Was steht drin in den neuen Simplified ESRS?

Die Ernüchterung kam schnell. Als Anfang 2025 die ersten Nachhaltigkeitsberichte nach den European Sustainability Reporting Standards (ESRS) veröffentlicht wurden, war die Reaktion eindeutig: zu lang, zu sperrig, zu kompliziert. Im Durchschnitt umfassten die Berichte 127 Seiten, gefüllt mit akribisch erhobenen Daten in einem engen regulatorischen Korsett. Was eigentlich Transparenz schaffen sollte, führte zu Information Overload. Selbst erfahrene Leser verloren den Überblick, und die eigentlichen Kernbotschaften gingen im Dickicht der Vorschriften unter.

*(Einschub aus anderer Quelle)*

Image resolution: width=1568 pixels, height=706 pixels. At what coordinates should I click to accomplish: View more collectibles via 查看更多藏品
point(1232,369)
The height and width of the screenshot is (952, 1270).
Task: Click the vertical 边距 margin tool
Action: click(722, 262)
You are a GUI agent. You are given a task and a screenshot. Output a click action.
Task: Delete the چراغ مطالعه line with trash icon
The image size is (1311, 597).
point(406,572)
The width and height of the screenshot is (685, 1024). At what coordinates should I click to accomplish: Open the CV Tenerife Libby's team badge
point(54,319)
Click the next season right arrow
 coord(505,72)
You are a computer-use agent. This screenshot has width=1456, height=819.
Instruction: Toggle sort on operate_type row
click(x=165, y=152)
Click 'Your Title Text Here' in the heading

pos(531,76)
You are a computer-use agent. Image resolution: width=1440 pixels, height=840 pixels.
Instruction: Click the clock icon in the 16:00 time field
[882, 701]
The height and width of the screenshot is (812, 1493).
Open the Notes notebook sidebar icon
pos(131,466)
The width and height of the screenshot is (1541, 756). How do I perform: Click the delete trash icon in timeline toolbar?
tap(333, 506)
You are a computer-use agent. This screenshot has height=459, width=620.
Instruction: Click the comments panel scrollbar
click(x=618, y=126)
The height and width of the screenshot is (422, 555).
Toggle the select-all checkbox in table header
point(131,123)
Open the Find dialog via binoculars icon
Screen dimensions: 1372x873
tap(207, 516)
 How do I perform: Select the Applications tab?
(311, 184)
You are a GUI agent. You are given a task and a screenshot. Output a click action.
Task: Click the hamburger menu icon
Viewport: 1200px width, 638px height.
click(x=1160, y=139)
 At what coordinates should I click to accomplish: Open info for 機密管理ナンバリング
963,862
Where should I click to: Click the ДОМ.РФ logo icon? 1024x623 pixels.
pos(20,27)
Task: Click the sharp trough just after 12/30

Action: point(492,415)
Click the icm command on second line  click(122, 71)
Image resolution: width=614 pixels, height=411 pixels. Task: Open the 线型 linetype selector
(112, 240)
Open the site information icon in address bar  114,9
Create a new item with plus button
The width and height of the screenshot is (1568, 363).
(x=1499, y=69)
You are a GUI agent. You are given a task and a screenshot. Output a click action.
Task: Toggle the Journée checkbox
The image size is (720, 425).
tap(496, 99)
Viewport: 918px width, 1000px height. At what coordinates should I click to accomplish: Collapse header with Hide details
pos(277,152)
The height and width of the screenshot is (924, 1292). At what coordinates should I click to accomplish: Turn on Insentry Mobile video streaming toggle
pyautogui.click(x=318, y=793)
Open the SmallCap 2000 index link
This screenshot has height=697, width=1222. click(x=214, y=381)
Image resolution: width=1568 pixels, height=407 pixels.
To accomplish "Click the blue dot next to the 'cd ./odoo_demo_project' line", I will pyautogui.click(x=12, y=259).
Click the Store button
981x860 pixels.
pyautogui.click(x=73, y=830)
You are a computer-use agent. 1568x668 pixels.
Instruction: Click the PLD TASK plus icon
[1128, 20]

Die Kritik blieb nicht ungehört. Die European Financial Reporting Advisory Group (EFRAG) hat nun mit den sogenannten „Simplified ESRS“ reagiert und einen Neustart gewagt. Das Ergebnis ist radikal: Die Seitenzahl der Standards schrumpft von 257 Seiten auf 156 Seiten, die Anzahl der geforderten Datenpunkte reduziert sich um 60 Prozent. Doch hinter diesen Zahlen verbirgt sich weit mehr als nur eine kosmetische Verschlankung. Es ist der Versuch, einen fundamentalen Zielkonflikt der Nachhaltigkeitsberichterstattung aufzulösen.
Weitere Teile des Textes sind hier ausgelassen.